Records for the task ▸
......
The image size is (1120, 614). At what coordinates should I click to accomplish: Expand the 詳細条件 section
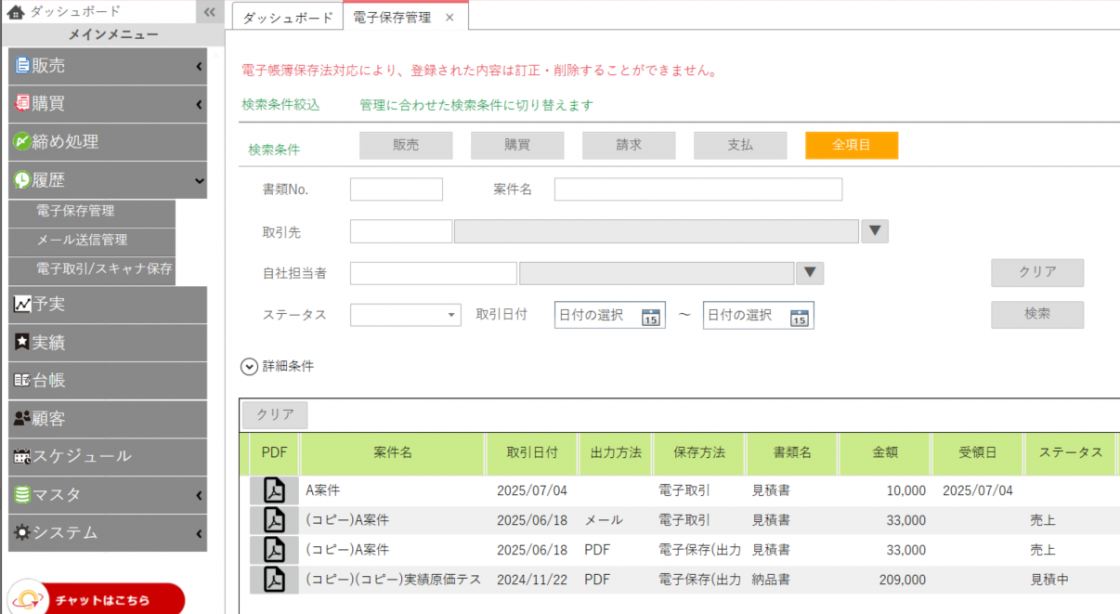pos(250,366)
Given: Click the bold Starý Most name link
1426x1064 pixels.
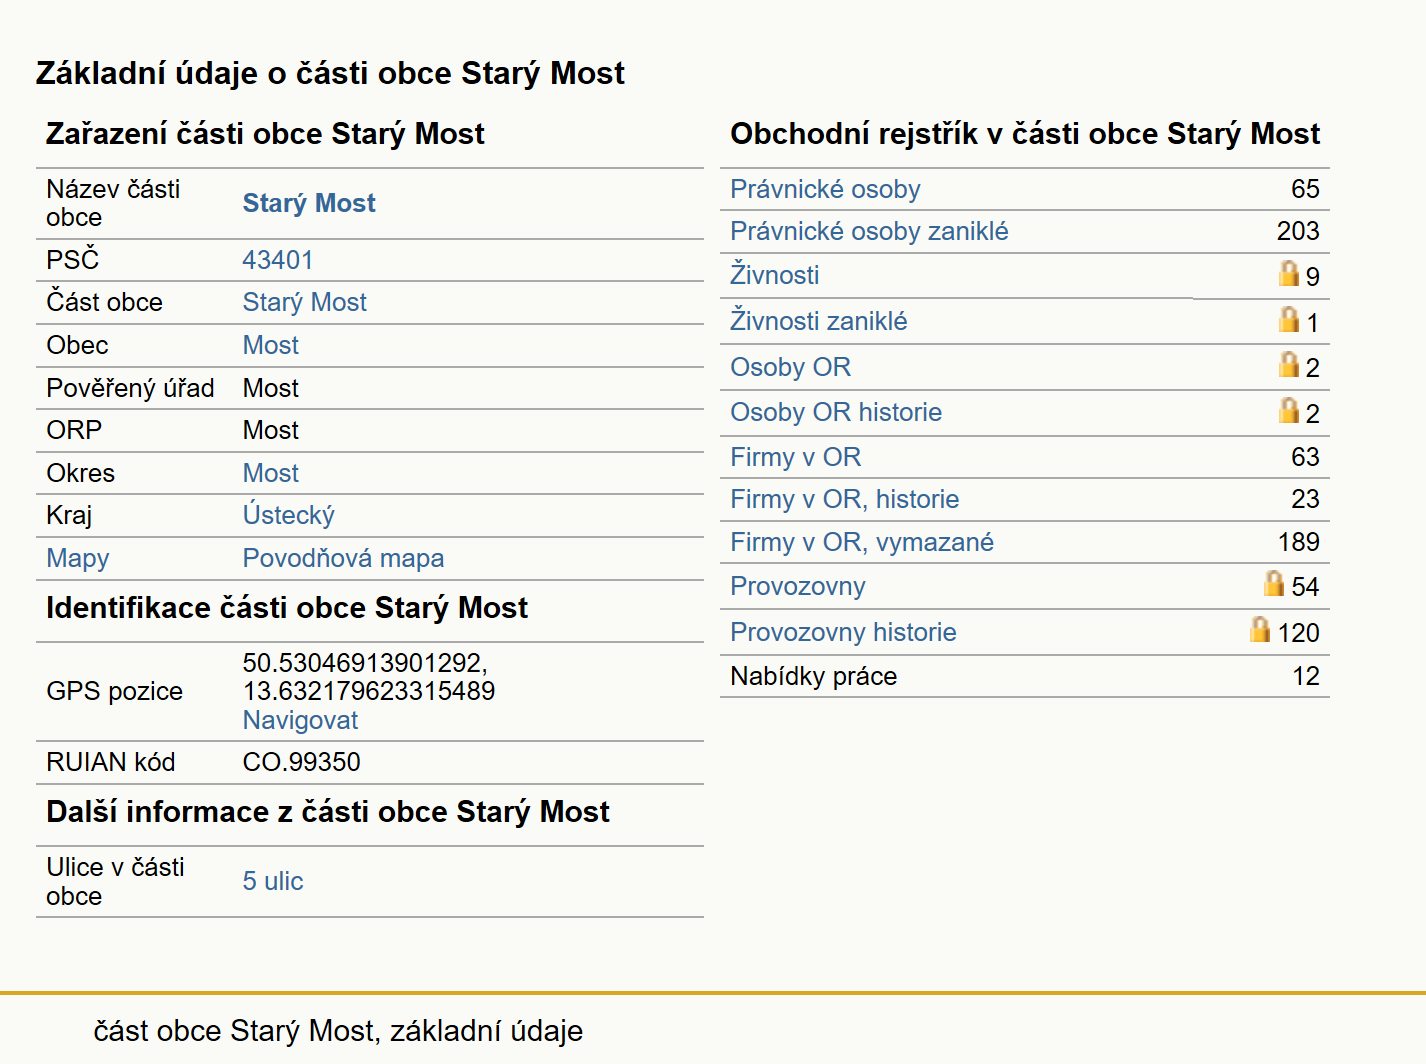Looking at the screenshot, I should [309, 203].
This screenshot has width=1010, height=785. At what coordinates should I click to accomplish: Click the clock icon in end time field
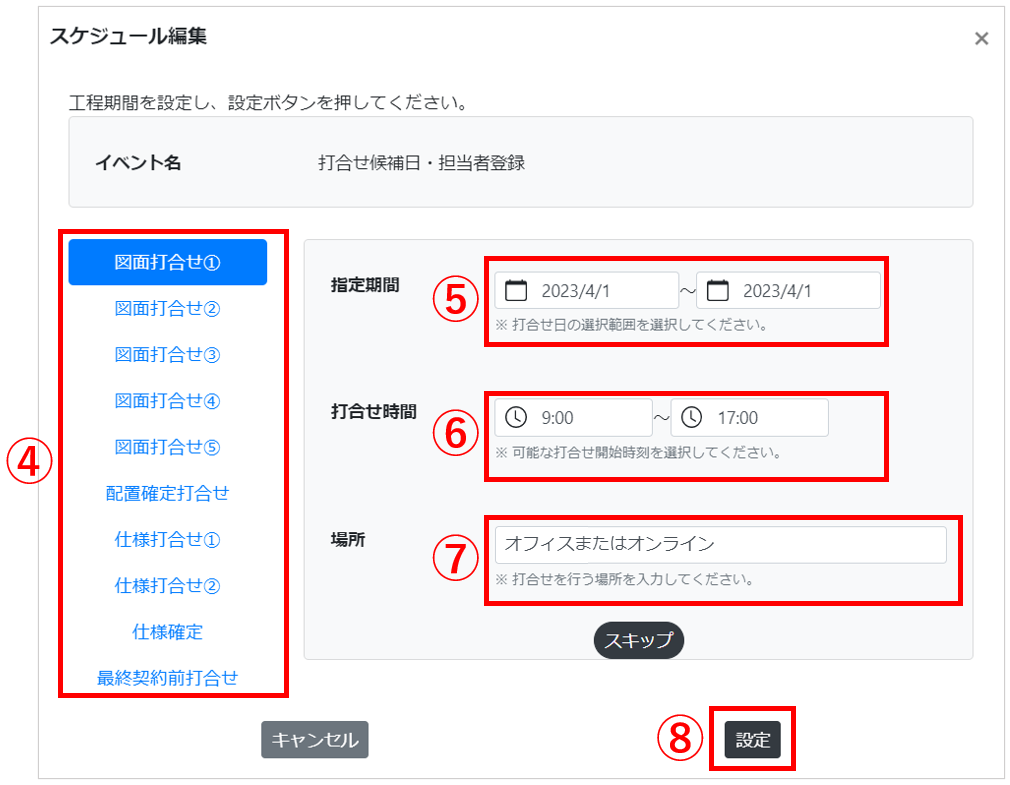tap(692, 418)
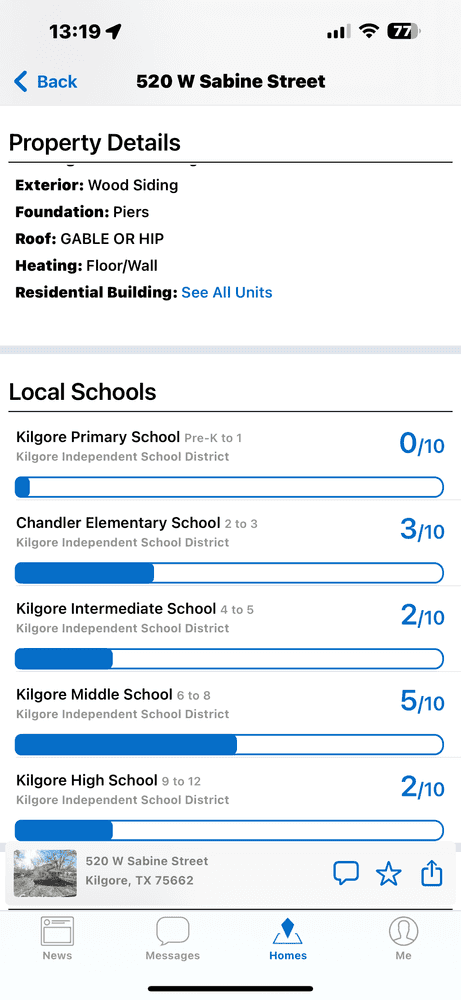This screenshot has width=461, height=1000.
Task: Tap the Back chevron icon
Action: (x=20, y=82)
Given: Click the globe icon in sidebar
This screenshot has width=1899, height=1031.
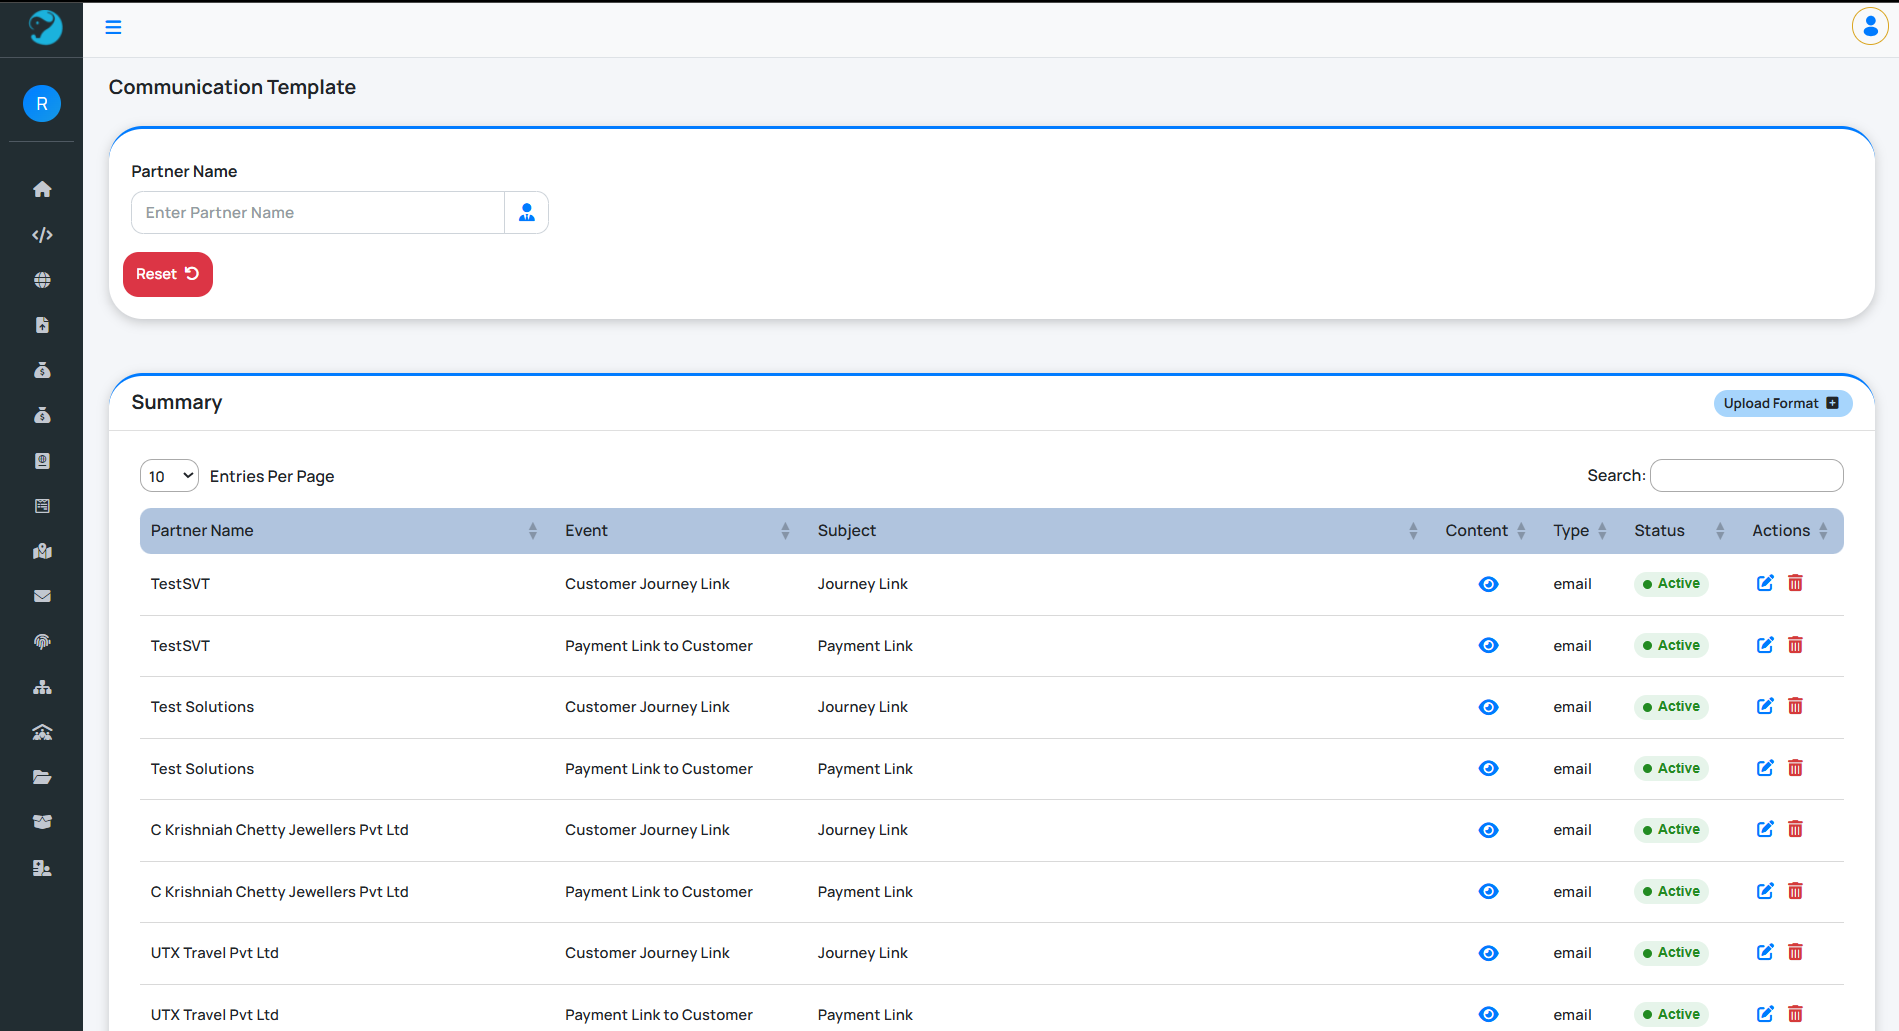Looking at the screenshot, I should click(42, 280).
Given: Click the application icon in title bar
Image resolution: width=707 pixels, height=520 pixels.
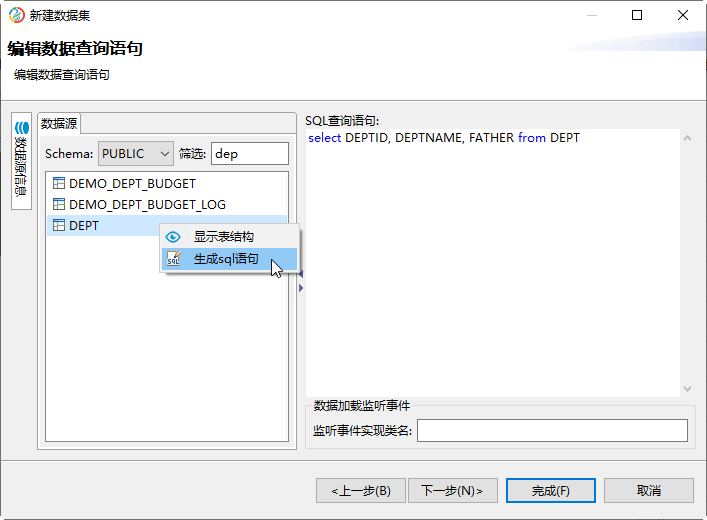Looking at the screenshot, I should [x=16, y=15].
......
Work item ▸
In the data above, find the line with "This screenshot has width=1010, height=785." and the line with "Given: Click the globe icon in sidebar". Please copy exactly those two lines and every line between them, but not the pictures.

Answer for the task ▸
This screenshot has width=1010, height=785. At what coordinates should I click to accomplish: Click the clock icon in end time field
tap(692, 418)
This screenshot has width=461, height=1000.
Task: Tap the Back chevron icon
Action: (x=20, y=82)
Given: Click the globe icon in sidebar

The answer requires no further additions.